“For you and me”: a communal country

by time news

2023-05-25 21:56:31

“How beautiful,” the boyfriend admires endlessly. And who can argue with him. Dina (Julia Snigir from The Great, The New Pope and the fifth Die Hard) and the truth seems to be not from here. She would be in the 19th century, a dress with a crinoline and a ball – and she smokes a cigarette in a communal apartment. He works as an editor in a publishing house, lives in the same room with her husband, son, and her parents. There is also an aunt who helps with the housework – she sleeps on a chest. Total six of 20 square meters.

The new 1953 does not promise anything good. The newspapers write about the case of pest doctors and stigmatize cosmopolitans. Everyone is on edge, especially those who are from the “former” nobles, like Dina’s parents. Mom (Irina Rozanova from Stilyagi and Interdevochki) studied at Smolny. Dad (Andrey Smolyakov from “Movement Up” and “Mosgaz”) teaches German philosophy. And Dina is also on her nerves – everything else leaves her husband. She became a little calmer when a young Chekist Ivan (Alexander Kuznetsov from The Heart of Parma and Fantastic Beasts) appeared in her life. “How beautiful,” he constantly says.

There are no more such biographies in our cinema as those of Andrei Smirnov.
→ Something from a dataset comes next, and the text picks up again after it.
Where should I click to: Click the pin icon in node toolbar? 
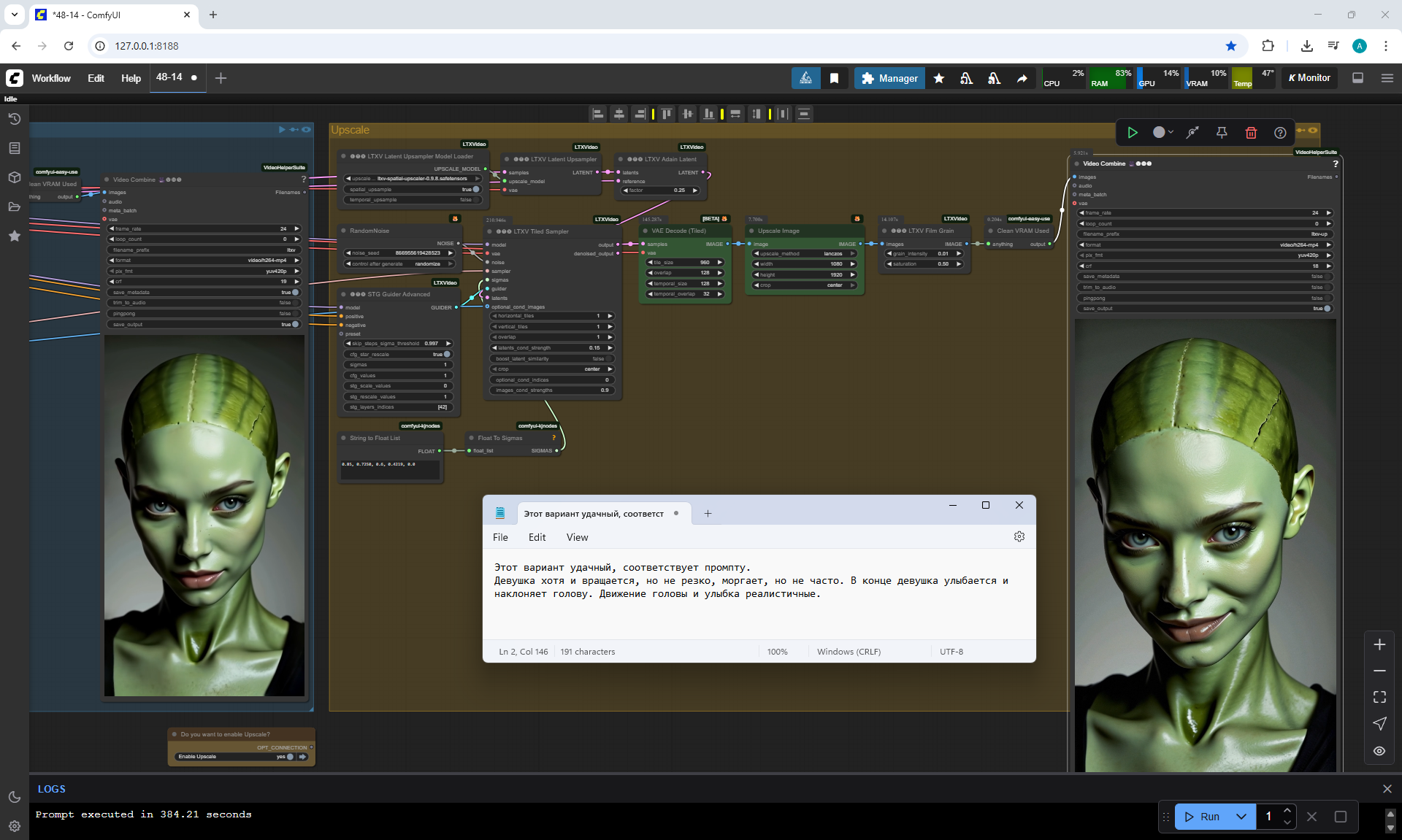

His “Belorussky Station” (1970) about a bitter meeting of fellow soldiers years after the war is the same necessary attribute on May 9 as the song “Victory Day”. The film was then warmly received by the audience, and at the top – infrequent unanimity. After such success, Smirnov abruptly changed the genre and shot the melodrama Autumn (1974), a sensual, in the spirit of the French new wave. Innocent by today’s standards and defiantly frank in those days.

In the 1980s, Smirnov was one of the leaders in perestroika in the cinema; for two years he even headed the Union of Cinematographers. Since the 1990s, he has been actively and successfully acting in films: “His Wife’s Diary”, “Elena”, “How Vitka Chesnok drove Lekha Shtyr to the nursing home” and dozens of other roles. And in the 2010s, after more than a 30-year break, Smirnov triumphantly returns to directing. “Once upon a time there was a woman” (2011) and “The Frenchman” (2019) received “Nika” as the best film of the year. His new work “For us with you” (from May 26 on Kion, “Kinopoisk” and “Evie”), filmed at 82 (!) years old, is the best of the three.

It is logical to unite the late Smirnov into a trilogy. Even at the level of the plot, the films are similar – private stories against the backdrop of key events in Soviet history (in all cases, Smirnov wrote the script himself). In “Once upon a time…” this is the Tambov peasant uprising (1920-1921), in “Frenchman” – the beginning of the thaw, the birth of samizdat and unofficial art. The heroes of the third film will be hooked on the flywheel of the last Stalinist repressions.

A good historical movie can hardly be easy to watch, but it was the last film, oddly enough, that turned out to be the least harsh and even the brightest of the trilogy. The well-chosen timing of the action (from the autumn of 1952 to the spring of 1953), which creates a kind of anti-Hitchcockian suspense, helps in part. The director of “Psycho” escalated tension due to an imbalance of knowledge – the hero does not yet suspect what kind of misfortune awaits him, and the viewer is already aware and fidgets nervously in anticipation. Smirnov’s suspense, on the other hand, is comforting. Dina hardly dares to hope, and we know for sure that the nightmare will not last long.

Smirnov not only consoles, but also sobers. Movies about distant times are often stylized as the cinema of that period. Hollywood series about the 80s look like a randomly found series from the 1980s – the same Stranger Things. Many Russian films and series without reflection reproduce the aesthetics of socialist realism, which still dictates to us the optics of perceiving the Soviet past – smiling people walk along sunny boulevards to a street orchestra. Smirnov, on the contrary, appeals not to films, but to historical materials, chronicles, memories – such dialogues, such characters cannot be found in socialist realist cinema. And you definitely can’t imagine.

No superfluous frills – neither visual nor dramatic. This is a classic acting movie – even in small roles there are artists of the level of Ksenia Rappoport (“Two Days”), Leonid Yarmolnik (“It’s Hard to Be a God”), Galina Tyunina (“Night Watch”), the recently deceased Albina Tikhanova (“Arrhythmia” ). An amazing study of the material environment – a comparable immersion in the communal life in the cinema on the go and do not remember. The atmosphere and mechanics of queues that arose in any institution or in any store are perfectly reproduced: get up early in the morning, find a person who maintains a list, sign up, then return in the evening – mentally prepared for the fact that the list was lost, and tomorrow everything will be repeated all over again.

Along with a trip back to the past, we are also offered a survival formula that works at any time. The hint is already in the title itself. This is the first phrase of a widely known toast. The full text will have to be omitted due to strong vocabulary, but its meaning is simple: hold on tight to those you love.